#### Record set
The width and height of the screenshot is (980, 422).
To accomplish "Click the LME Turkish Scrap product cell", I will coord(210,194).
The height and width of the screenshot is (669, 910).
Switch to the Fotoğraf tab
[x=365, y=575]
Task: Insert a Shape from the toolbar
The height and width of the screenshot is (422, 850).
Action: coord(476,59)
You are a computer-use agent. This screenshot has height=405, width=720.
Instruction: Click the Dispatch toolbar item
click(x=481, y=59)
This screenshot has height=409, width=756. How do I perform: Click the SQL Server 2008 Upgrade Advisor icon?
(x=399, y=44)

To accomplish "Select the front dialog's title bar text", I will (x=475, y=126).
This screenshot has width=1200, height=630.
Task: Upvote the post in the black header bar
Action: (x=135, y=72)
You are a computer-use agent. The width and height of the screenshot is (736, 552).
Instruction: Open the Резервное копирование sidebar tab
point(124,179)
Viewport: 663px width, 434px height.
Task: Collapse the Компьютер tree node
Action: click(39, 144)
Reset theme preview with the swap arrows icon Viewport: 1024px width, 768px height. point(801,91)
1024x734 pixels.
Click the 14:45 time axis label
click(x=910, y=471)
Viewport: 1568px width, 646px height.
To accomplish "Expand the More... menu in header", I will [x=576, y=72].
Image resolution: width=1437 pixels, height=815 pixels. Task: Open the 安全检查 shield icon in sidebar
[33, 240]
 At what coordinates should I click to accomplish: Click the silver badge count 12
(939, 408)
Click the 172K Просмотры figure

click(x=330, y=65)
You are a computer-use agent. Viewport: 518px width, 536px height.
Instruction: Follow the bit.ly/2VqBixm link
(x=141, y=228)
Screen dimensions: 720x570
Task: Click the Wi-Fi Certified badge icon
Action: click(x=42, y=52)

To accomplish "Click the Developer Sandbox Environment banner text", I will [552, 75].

#### The problem
Repeat the listing above line by line, exactly as written.

#### Exercise answer
The width and height of the screenshot is (980, 422).
To accomplish "Click the LME Turkish Scrap product cell", I will coord(210,194).
The height and width of the screenshot is (669, 910).
Switch to the Fotoğraf tab
[x=365, y=575]
Task: Insert a Shape from the toolbar
The height and width of the screenshot is (422, 850).
Action: coord(476,59)
You are a computer-use agent. This screenshot has height=405, width=720.
Instruction: Click the Dispatch toolbar item
click(x=481, y=59)
This screenshot has height=409, width=756. How do I perform: Click the SQL Server 2008 Upgrade Advisor icon?
(x=399, y=44)

To accomplish "Select the front dialog's title bar text", I will (x=475, y=126).
This screenshot has width=1200, height=630.
Task: Upvote the post in the black header bar
Action: (x=135, y=72)
You are a computer-use agent. The width and height of the screenshot is (736, 552).
Instruction: Open the Резервное копирование sidebar tab
point(124,179)
Viewport: 663px width, 434px height.
Task: Collapse the Компьютер tree node
Action: click(39, 144)
Reset theme preview with the swap arrows icon Viewport: 1024px width, 768px height. point(801,91)
1024x734 pixels.
Click the 14:45 time axis label
click(x=910, y=471)
Viewport: 1568px width, 646px height.
To accomplish "Expand the More... menu in header", I will [x=576, y=72].
Image resolution: width=1437 pixels, height=815 pixels. Task: Open the 安全检查 shield icon in sidebar
[33, 240]
 At what coordinates should I click to accomplish: Click the silver badge count 12
(939, 408)
Click the 172K Просмотры figure

click(x=330, y=65)
You are a computer-use agent. Viewport: 518px width, 536px height.
Instruction: Follow the bit.ly/2VqBixm link
(x=141, y=228)
Screen dimensions: 720x570
Task: Click the Wi-Fi Certified badge icon
Action: click(x=42, y=52)

To accomplish "Click the Developer Sandbox Environment banner text", I will [552, 75].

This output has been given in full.